# ASSIGNED TASK
Beginning with the line that includes "The image size is (750, 563)." and ending with the last line of the listing below, write out each line exactly, with no other output.

# GIVEN DATA

☆ ☆ ☆

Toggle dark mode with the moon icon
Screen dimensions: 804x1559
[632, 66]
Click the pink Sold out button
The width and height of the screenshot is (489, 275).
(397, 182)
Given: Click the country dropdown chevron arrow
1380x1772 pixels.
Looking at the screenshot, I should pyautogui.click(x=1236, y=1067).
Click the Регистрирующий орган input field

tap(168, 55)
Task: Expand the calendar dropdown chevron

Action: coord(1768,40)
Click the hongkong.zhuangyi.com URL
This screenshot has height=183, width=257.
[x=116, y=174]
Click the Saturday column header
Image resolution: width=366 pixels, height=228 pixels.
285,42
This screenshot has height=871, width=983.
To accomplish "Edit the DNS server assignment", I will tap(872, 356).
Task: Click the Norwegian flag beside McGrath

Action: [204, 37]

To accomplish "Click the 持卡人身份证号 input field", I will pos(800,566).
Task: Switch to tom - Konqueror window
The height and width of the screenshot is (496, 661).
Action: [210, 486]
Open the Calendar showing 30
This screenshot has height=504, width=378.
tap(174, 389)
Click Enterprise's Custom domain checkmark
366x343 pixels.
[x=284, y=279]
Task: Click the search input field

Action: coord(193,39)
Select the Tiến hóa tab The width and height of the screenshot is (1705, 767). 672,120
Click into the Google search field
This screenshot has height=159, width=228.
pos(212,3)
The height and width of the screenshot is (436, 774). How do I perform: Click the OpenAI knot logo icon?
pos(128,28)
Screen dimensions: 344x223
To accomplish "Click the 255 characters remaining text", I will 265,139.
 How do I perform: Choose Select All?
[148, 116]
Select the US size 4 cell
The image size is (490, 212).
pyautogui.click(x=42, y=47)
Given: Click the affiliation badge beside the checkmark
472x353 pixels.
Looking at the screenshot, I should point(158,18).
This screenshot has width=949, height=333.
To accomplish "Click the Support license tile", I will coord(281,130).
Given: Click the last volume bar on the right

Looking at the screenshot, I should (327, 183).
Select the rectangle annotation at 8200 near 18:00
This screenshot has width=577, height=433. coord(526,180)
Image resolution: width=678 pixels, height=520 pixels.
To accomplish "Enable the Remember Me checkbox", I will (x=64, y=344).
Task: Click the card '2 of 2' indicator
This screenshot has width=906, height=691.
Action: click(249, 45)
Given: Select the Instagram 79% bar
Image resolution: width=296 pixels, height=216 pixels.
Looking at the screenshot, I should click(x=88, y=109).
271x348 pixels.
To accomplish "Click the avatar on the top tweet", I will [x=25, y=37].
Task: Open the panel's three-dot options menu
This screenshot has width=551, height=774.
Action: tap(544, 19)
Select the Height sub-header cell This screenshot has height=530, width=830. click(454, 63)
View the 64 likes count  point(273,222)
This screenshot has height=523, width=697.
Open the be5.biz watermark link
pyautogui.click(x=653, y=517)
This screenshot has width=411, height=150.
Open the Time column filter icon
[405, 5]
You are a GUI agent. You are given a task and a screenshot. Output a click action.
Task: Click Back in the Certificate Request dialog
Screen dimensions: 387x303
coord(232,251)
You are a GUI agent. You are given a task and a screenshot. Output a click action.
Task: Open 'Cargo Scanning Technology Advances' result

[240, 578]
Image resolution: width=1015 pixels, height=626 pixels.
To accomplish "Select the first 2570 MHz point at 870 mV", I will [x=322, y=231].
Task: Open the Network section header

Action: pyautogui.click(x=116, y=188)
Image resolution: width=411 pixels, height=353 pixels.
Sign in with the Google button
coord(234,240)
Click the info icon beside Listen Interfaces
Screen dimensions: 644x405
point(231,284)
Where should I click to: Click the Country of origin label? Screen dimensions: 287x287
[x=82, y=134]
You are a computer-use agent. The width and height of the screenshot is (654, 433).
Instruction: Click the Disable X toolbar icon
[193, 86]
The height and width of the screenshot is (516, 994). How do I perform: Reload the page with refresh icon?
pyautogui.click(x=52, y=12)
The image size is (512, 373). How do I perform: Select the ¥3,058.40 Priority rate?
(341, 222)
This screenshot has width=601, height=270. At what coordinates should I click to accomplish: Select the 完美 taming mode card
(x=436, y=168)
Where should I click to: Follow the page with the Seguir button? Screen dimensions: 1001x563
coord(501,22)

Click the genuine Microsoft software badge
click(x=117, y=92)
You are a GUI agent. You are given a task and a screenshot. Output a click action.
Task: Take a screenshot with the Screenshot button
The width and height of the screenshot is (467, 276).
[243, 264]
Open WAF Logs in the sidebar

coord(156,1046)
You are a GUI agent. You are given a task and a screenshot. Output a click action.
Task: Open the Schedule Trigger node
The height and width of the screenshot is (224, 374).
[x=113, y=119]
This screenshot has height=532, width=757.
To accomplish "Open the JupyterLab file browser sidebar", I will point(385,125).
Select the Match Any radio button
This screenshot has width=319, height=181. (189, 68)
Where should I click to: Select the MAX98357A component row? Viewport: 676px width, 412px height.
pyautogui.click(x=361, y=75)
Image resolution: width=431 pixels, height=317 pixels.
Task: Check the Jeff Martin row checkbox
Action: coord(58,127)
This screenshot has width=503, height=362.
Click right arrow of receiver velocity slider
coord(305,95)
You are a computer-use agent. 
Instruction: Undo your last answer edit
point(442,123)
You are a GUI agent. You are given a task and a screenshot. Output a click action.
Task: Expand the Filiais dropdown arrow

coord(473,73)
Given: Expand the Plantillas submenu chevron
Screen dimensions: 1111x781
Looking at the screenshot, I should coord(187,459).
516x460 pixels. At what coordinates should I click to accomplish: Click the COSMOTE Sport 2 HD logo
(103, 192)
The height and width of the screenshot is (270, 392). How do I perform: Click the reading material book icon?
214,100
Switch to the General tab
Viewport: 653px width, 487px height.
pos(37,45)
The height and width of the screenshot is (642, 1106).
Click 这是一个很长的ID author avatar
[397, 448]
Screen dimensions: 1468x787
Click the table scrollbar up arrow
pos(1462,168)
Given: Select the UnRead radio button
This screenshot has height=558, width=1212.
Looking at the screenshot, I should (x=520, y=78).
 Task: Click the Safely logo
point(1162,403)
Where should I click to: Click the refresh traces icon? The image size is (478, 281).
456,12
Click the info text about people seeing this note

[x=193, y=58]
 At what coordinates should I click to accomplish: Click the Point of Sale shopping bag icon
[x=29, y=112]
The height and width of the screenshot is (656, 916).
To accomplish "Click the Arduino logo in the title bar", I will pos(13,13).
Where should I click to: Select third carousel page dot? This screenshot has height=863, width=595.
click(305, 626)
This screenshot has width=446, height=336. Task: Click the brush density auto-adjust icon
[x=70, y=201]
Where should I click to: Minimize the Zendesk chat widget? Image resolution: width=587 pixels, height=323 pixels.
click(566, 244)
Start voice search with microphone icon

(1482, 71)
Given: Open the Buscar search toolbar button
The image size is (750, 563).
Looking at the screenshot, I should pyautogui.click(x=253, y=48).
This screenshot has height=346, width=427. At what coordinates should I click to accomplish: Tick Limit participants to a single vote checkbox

☆ ☆ ☆

# SOLUTION FOR THIS PROBLEM
The image size is (750, 563).
Looking at the screenshot, I should pyautogui.click(x=253, y=48).
This screenshot has height=346, width=427. At what coordinates should I click to accomplish: Tick Limit participants to a single vote checkbox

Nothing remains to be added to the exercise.